#### CHALLENGE:
Reproduce the material verbatim, from its first line through the line containing "(x=383, y=294)", with both ends included. Leave the pictures out of your output.

#### GIVEN RECORDS:
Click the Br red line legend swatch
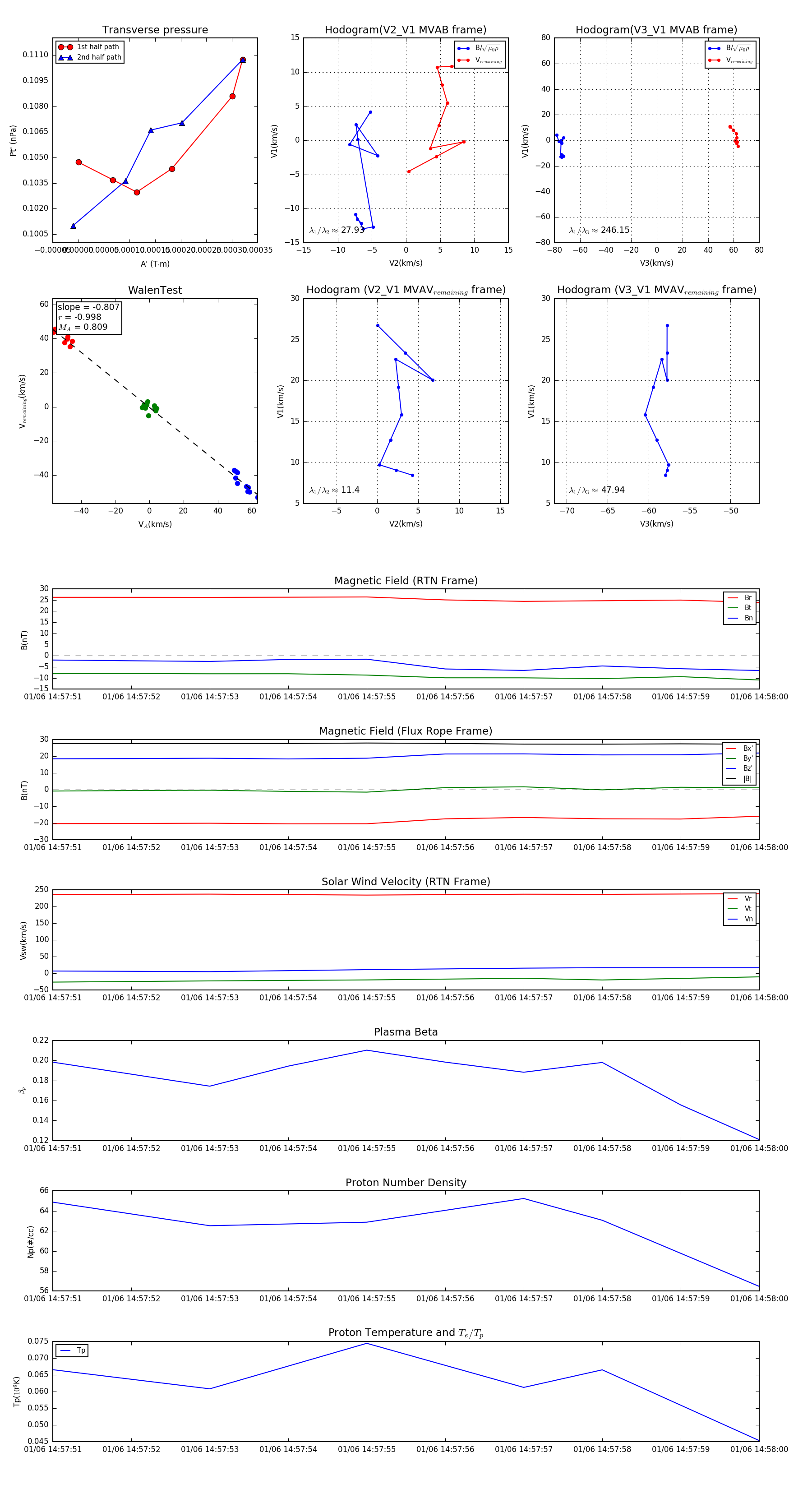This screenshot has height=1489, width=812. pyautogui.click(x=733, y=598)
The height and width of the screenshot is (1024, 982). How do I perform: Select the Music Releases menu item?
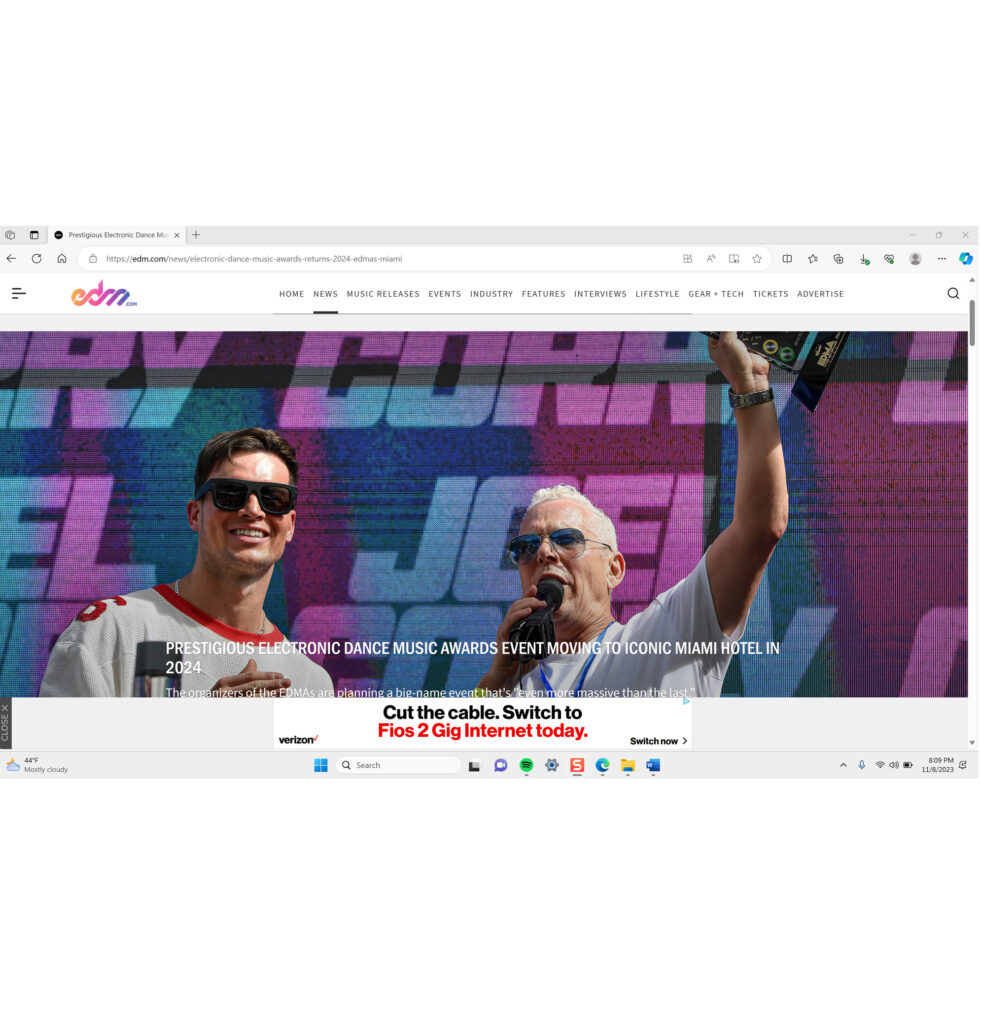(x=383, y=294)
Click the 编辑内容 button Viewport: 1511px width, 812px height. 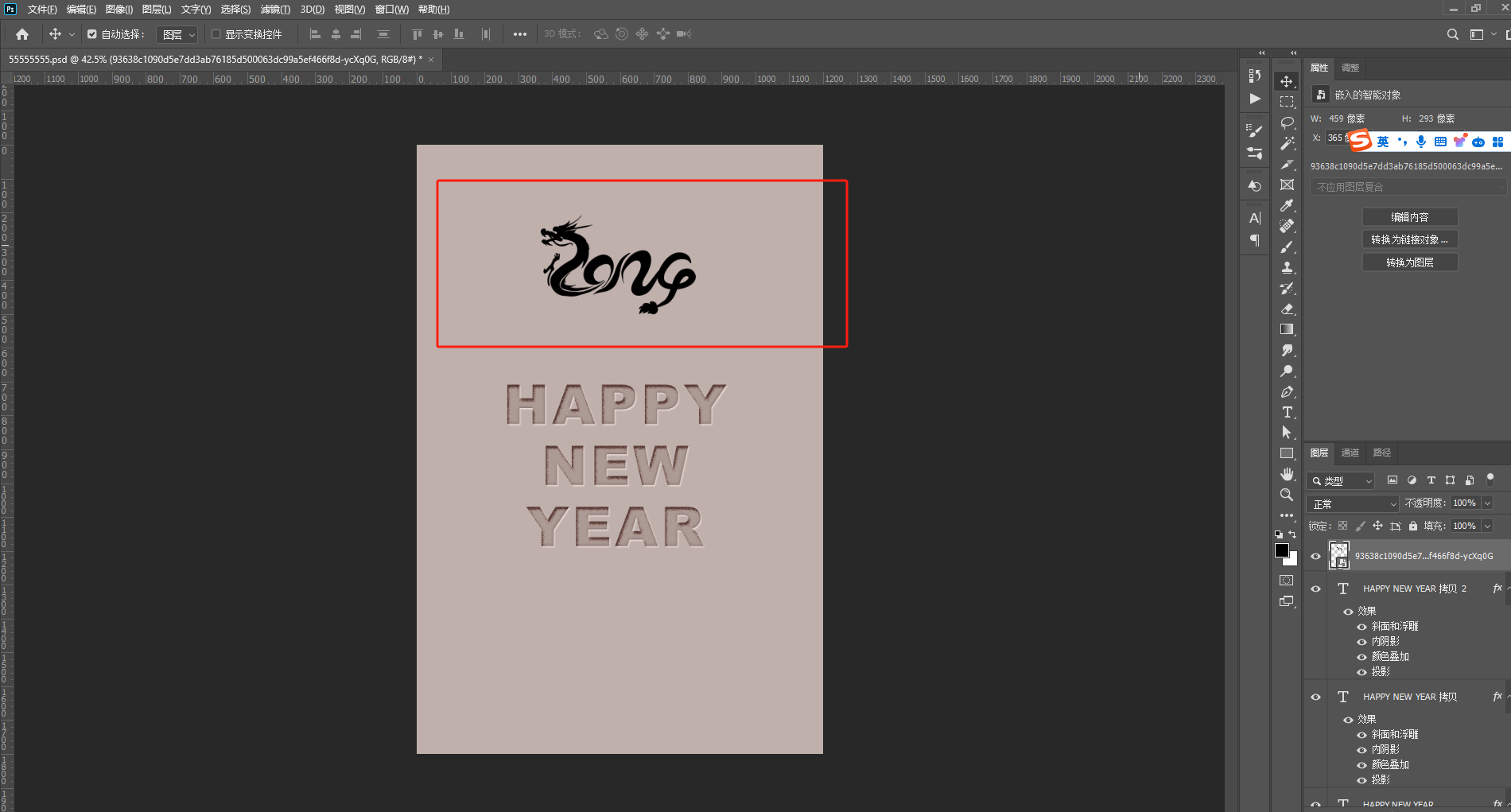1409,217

#### SOLVED PROBLEM:
Click the Br red line legend swatch
This screenshot has height=1489, width=812. pyautogui.click(x=733, y=598)
The height and width of the screenshot is (1024, 982). How do I perform: Select the Music Releases menu item?
(x=383, y=294)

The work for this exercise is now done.